What the task requires:
Write out the lines below with no changes.

Records:
┄┄┄┄┄┄┄┄┄┄┄┄┄┄┄┄┄┄┄┄
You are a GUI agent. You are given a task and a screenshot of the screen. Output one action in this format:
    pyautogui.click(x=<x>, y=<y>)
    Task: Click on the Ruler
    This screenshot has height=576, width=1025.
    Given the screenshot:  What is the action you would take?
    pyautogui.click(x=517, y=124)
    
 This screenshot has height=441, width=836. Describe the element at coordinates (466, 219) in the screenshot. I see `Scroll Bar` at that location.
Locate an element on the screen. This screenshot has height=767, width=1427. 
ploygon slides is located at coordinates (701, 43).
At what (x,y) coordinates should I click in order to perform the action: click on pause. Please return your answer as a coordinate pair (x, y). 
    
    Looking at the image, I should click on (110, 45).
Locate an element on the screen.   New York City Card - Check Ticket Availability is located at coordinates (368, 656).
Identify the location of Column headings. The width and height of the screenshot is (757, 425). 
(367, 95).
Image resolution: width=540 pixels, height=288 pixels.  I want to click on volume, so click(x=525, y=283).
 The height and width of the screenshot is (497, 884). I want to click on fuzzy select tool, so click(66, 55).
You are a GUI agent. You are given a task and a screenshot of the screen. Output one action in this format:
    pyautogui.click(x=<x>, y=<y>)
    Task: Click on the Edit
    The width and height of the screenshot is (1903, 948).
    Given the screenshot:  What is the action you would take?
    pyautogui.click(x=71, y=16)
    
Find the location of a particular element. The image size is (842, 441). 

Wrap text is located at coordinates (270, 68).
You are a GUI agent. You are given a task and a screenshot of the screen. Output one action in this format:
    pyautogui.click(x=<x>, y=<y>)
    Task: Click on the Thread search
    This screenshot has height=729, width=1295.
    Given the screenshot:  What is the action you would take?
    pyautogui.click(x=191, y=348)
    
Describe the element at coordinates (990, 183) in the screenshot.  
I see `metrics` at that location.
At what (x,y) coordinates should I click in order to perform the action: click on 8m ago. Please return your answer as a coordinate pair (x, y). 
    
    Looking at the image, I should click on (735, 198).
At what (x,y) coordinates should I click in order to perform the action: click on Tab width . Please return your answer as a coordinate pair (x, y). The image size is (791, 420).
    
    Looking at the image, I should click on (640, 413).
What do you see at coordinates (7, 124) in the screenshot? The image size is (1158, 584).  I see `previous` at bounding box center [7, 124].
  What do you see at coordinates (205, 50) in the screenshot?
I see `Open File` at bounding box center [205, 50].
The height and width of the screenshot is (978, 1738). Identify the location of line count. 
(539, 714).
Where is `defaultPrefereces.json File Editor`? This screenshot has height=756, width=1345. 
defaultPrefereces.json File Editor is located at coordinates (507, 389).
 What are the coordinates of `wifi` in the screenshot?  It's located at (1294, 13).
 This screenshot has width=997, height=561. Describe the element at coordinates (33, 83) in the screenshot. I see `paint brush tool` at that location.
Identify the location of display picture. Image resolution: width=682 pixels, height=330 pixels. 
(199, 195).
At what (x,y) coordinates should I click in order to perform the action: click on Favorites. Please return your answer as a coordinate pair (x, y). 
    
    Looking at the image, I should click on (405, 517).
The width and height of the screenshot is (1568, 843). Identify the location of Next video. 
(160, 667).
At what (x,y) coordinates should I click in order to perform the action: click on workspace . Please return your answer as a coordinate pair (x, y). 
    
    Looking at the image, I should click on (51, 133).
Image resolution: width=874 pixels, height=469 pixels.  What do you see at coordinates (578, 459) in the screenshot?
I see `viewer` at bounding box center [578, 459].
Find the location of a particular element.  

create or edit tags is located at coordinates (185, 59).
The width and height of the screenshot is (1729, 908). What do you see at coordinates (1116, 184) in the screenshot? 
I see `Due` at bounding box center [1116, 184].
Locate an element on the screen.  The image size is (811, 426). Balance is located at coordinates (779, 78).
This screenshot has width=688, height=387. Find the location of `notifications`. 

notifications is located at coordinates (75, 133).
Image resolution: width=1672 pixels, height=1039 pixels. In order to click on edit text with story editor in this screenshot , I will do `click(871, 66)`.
┄┄┄┄┄┄┄┄┄┄┄┄┄┄┄┄┄┄┄┄
Exercise result:
You are a GUI agent. You are given a task and a screenshot of the screen. Output one action in this format:
    pyautogui.click(x=<x>, y=<y>)
    Task: Click on the Ruler
    This screenshot has height=576, width=1025.
    Given the screenshot:  What is the action you would take?
    pyautogui.click(x=517, y=124)
    
 This screenshot has height=441, width=836. Describe the element at coordinates (466, 219) in the screenshot. I see `Scroll Bar` at that location.
Locate an element on the screen. This screenshot has height=767, width=1427. 
ploygon slides is located at coordinates (701, 43).
At what (x,y) coordinates should I click in order to perform the action: click on pause. Please return your answer as a coordinate pair (x, y). 
    
    Looking at the image, I should click on (110, 45).
Locate an element on the screen.   New York City Card - Check Ticket Availability is located at coordinates (368, 656).
Identify the location of Column headings. The width and height of the screenshot is (757, 425). 
(367, 95).
Image resolution: width=540 pixels, height=288 pixels.  I want to click on volume, so click(x=525, y=283).
 The height and width of the screenshot is (497, 884). I want to click on fuzzy select tool, so click(66, 55).
You are a GUI agent. You are given a task and a screenshot of the screen. Output one action in this format:
    pyautogui.click(x=<x>, y=<y>)
    Task: Click on the Edit
    The width and height of the screenshot is (1903, 948).
    Given the screenshot:  What is the action you would take?
    pyautogui.click(x=71, y=16)
    
Find the location of a particular element. The image size is (842, 441). 

Wrap text is located at coordinates (270, 68).
You are a GUI agent. You are given a task and a screenshot of the screen. Output one action in this format:
    pyautogui.click(x=<x>, y=<y>)
    Task: Click on the Thread search
    This screenshot has height=729, width=1295.
    Given the screenshot:  What is the action you would take?
    pyautogui.click(x=191, y=348)
    
Describe the element at coordinates (990, 183) in the screenshot.  
I see `metrics` at that location.
At what (x,y) coordinates should I click in order to perform the action: click on 8m ago. Please return your answer as a coordinate pair (x, y). 
    
    Looking at the image, I should click on (735, 198).
At what (x,y) coordinates should I click in order to perform the action: click on Tab width . Please return your answer as a coordinate pair (x, y). The image size is (791, 420).
    
    Looking at the image, I should click on (640, 413).
What do you see at coordinates (7, 124) in the screenshot? The image size is (1158, 584).  I see `previous` at bounding box center [7, 124].
  What do you see at coordinates (205, 50) in the screenshot?
I see `Open File` at bounding box center [205, 50].
The height and width of the screenshot is (978, 1738). Identify the location of line count. 
(539, 714).
Where is `defaultPrefereces.json File Editor`? This screenshot has height=756, width=1345. 
defaultPrefereces.json File Editor is located at coordinates (507, 389).
 What are the coordinates of `wifi` in the screenshot?  It's located at (1294, 13).
 This screenshot has width=997, height=561. Describe the element at coordinates (33, 83) in the screenshot. I see `paint brush tool` at that location.
Identify the location of display picture. Image resolution: width=682 pixels, height=330 pixels. 
(199, 195).
At what (x,y) coordinates should I click in order to perform the action: click on Favorites. Please return your answer as a coordinate pair (x, y). 
    
    Looking at the image, I should click on (405, 517).
The width and height of the screenshot is (1568, 843). Identify the location of Next video. 
(160, 667).
At what (x,y) coordinates should I click in order to perform the action: click on workspace . Please return your answer as a coordinate pair (x, y). 
    
    Looking at the image, I should click on (51, 133).
Image resolution: width=874 pixels, height=469 pixels.  What do you see at coordinates (578, 459) in the screenshot?
I see `viewer` at bounding box center [578, 459].
Find the location of a particular element.  

create or edit tags is located at coordinates (185, 59).
The width and height of the screenshot is (1729, 908). What do you see at coordinates (1116, 184) in the screenshot? 
I see `Due` at bounding box center [1116, 184].
Locate an element on the screen.  The image size is (811, 426). Balance is located at coordinates (779, 78).
This screenshot has width=688, height=387. Find the location of `notifications`. 

notifications is located at coordinates (75, 133).
Image resolution: width=1672 pixels, height=1039 pixels. In order to click on edit text with story editor in this screenshot , I will do `click(871, 66)`.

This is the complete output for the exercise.